■ **Supplied data**:
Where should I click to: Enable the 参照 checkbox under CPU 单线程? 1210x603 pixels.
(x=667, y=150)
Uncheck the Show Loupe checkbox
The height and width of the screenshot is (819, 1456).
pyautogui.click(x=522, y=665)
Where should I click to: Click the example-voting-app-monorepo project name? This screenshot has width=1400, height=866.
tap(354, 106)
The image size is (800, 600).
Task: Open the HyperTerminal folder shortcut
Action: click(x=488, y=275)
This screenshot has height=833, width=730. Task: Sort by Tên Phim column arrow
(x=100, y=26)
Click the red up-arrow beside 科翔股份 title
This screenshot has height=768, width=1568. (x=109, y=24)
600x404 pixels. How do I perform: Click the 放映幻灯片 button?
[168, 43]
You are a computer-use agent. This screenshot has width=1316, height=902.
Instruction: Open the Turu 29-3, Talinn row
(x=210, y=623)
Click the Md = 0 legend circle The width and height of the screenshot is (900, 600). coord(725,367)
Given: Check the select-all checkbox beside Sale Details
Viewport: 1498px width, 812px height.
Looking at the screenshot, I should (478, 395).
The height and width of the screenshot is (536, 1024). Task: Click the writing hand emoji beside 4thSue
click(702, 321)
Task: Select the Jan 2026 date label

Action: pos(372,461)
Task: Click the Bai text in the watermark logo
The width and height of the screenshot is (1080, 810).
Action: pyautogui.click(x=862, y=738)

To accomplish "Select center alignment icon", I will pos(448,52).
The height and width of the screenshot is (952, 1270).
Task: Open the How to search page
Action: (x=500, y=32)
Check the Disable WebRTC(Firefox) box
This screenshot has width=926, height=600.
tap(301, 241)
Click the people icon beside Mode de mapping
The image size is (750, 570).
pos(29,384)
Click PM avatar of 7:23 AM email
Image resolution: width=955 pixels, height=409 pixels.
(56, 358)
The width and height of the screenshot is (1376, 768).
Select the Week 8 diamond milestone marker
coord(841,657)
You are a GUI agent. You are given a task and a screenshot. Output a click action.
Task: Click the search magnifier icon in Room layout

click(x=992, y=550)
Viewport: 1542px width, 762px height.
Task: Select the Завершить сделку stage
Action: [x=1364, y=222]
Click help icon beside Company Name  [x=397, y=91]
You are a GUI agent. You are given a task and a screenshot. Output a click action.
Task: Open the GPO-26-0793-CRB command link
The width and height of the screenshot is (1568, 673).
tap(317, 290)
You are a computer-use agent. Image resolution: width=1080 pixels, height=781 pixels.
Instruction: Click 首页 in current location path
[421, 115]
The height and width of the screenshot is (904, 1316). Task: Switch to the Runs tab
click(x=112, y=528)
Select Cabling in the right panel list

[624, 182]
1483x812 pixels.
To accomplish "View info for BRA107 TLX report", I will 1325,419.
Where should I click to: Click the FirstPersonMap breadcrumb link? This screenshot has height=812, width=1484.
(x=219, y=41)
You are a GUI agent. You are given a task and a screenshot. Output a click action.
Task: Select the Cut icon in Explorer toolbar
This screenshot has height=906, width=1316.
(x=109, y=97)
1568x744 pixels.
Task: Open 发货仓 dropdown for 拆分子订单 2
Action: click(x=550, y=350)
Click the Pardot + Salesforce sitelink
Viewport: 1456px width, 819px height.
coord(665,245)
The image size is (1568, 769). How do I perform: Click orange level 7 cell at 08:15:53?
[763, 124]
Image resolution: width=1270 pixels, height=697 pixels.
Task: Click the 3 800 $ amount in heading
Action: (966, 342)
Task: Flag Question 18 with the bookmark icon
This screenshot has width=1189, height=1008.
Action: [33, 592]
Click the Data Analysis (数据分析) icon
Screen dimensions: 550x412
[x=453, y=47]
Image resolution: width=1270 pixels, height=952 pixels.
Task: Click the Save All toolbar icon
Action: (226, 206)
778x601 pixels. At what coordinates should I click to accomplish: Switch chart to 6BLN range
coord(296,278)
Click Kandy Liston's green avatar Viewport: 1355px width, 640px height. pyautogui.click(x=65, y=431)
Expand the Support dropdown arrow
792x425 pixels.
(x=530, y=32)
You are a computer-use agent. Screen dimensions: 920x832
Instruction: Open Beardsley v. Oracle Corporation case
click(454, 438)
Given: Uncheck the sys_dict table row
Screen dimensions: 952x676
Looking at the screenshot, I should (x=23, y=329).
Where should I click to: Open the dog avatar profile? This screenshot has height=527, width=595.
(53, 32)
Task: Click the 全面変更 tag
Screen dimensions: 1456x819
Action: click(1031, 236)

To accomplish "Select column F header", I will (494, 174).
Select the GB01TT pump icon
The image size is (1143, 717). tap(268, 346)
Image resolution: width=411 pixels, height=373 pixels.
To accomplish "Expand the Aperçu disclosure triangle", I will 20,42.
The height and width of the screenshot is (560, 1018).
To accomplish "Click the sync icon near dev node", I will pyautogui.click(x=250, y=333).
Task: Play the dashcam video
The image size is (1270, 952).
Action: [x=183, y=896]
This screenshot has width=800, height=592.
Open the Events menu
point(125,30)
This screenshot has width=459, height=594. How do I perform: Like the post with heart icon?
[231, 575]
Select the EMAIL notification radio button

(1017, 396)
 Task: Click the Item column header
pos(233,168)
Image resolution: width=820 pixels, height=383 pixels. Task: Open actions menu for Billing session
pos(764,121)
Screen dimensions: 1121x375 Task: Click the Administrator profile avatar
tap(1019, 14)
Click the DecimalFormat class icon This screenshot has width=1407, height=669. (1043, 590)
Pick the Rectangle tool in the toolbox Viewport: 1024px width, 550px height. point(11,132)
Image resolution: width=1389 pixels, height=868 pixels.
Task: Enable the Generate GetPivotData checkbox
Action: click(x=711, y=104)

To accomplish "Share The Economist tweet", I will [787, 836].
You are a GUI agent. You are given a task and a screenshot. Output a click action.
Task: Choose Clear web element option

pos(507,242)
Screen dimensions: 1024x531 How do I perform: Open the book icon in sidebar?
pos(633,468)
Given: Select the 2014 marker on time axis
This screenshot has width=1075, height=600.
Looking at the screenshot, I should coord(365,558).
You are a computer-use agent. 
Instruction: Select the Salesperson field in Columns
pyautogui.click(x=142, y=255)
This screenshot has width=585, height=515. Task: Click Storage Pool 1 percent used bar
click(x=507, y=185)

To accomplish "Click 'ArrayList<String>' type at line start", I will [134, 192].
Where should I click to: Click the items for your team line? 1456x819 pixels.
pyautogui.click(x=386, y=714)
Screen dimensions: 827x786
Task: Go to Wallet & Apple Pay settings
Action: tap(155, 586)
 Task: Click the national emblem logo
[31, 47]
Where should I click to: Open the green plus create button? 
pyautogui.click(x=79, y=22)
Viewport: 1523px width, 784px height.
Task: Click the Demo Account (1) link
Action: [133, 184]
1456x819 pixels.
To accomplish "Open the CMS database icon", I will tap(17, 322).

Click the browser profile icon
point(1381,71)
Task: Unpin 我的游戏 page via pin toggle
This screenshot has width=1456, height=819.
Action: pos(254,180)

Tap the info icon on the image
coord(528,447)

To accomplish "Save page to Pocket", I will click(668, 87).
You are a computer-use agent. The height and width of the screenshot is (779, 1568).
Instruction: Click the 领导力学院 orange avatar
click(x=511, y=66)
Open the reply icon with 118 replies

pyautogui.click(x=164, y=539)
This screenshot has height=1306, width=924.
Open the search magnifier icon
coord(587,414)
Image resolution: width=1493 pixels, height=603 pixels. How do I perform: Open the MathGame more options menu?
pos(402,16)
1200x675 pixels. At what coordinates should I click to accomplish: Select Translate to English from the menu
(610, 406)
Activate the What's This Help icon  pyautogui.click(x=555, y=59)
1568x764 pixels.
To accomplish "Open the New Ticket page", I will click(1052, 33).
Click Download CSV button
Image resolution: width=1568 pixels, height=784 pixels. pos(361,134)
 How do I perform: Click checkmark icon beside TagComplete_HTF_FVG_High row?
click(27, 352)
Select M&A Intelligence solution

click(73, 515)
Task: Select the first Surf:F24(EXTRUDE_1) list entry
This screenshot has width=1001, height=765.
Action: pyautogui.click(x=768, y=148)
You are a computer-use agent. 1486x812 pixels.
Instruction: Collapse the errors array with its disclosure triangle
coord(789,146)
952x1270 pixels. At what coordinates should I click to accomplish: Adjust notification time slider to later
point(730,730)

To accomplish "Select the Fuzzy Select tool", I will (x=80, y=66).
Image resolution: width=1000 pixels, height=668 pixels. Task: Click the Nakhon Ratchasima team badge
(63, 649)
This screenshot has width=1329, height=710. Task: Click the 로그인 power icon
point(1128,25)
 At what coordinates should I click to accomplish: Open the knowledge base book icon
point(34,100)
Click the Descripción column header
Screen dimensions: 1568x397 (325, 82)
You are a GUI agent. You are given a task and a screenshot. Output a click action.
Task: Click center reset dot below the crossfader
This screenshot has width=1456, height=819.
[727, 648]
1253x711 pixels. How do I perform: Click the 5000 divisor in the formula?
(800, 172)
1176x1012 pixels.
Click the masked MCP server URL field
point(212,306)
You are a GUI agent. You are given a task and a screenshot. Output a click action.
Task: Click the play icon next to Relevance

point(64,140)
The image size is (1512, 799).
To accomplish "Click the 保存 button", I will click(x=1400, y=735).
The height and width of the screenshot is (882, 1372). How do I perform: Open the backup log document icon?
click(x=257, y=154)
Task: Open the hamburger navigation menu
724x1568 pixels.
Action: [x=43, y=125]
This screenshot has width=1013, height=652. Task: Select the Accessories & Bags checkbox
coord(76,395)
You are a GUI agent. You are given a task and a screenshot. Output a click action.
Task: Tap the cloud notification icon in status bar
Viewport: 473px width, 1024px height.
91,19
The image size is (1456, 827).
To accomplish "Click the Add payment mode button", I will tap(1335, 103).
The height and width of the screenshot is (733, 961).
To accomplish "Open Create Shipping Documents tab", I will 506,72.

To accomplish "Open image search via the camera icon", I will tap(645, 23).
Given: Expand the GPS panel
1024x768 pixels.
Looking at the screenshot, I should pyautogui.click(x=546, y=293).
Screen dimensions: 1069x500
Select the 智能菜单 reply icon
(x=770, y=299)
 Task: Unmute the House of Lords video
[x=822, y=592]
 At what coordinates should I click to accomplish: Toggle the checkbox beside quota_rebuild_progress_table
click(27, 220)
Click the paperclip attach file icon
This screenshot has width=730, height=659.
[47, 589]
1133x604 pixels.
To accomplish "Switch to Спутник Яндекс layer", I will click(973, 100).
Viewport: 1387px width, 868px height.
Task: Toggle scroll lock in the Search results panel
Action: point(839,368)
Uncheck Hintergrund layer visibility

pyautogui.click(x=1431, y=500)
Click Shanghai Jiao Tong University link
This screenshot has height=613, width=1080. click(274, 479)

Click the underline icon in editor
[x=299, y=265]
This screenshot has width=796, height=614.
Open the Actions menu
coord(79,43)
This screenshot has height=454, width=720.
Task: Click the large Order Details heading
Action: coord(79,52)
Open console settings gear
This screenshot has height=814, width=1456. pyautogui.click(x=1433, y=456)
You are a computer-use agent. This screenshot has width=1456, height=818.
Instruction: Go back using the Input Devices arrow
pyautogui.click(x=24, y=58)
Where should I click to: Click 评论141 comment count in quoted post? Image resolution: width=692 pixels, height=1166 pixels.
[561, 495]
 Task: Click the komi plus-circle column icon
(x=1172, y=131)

■ **Given task**: Substitute "Show" for every "Open" in the records from the line containing "1133x604 pixels." through the end of the records, and give those lines again with nothing else changed.

■ **Task result**:
1133x604 pixels.
To accomplish "Switch to Спутник Яндекс layer", I will click(973, 100).
Viewport: 1387px width, 868px height.
Task: Toggle scroll lock in the Search results panel
Action: point(839,368)
Uncheck Hintergrund layer visibility

pyautogui.click(x=1431, y=500)
Click Shanghai Jiao Tong University link
This screenshot has height=613, width=1080. click(274, 479)

Click the underline icon in editor
[x=299, y=265]
This screenshot has width=796, height=614.
Show the Actions menu
coord(79,43)
This screenshot has height=454, width=720.
Task: Click the large Order Details heading
Action: coord(79,52)
Show console settings gear
This screenshot has height=814, width=1456. pyautogui.click(x=1433, y=456)
You are a computer-use agent. This screenshot has width=1456, height=818.
Instruction: Go back using the Input Devices arrow
pyautogui.click(x=24, y=58)
Where should I click to: Click 评论141 comment count in quoted post? Image resolution: width=692 pixels, height=1166 pixels.
[561, 495]
 Task: Click the komi plus-circle column icon
(x=1172, y=131)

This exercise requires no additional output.